■ What you will do
Which lines below contain "header"? Copy every one of them.

Source data below:

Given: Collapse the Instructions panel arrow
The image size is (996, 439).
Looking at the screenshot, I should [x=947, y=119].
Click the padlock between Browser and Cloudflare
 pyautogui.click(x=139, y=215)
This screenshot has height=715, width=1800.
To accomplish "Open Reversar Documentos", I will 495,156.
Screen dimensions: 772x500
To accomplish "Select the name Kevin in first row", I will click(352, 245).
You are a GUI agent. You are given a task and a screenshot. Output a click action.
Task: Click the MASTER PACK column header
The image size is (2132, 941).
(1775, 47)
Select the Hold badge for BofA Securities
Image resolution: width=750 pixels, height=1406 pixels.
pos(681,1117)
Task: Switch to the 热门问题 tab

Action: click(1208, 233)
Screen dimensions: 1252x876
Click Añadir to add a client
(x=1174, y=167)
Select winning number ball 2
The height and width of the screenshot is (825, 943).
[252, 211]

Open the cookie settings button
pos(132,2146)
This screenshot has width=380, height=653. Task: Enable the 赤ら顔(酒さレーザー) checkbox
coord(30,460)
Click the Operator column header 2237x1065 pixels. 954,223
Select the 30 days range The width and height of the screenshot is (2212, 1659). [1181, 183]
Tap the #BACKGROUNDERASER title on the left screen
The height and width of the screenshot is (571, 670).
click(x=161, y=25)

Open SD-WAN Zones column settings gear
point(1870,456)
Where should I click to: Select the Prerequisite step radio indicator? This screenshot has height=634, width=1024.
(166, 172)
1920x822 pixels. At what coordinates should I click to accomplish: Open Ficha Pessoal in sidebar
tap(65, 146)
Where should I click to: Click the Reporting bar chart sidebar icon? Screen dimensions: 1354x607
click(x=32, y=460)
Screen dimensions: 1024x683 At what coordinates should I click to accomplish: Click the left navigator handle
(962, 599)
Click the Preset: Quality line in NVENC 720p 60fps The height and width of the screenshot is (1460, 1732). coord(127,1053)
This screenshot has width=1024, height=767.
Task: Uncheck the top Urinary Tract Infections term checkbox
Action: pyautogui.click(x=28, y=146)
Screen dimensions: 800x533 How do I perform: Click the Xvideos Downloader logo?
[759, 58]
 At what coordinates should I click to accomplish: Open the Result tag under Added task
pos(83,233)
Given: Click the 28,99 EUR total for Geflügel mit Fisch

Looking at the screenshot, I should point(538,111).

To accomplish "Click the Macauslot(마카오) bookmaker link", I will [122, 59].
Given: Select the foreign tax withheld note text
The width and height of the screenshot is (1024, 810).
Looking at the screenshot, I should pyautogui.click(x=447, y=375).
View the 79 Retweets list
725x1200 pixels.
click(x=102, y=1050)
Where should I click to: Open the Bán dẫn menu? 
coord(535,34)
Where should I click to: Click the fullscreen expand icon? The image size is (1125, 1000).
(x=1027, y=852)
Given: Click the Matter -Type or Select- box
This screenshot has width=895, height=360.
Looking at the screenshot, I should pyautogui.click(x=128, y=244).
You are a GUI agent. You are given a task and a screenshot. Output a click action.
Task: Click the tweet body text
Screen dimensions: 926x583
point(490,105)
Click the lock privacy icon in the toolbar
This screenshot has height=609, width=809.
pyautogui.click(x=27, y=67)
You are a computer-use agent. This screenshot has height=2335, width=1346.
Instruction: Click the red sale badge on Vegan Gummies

End of Source data.

■ Answer box
Task: Click the MASTER PACK column header
Click the Operator column header 2237x1065 pixels. 954,223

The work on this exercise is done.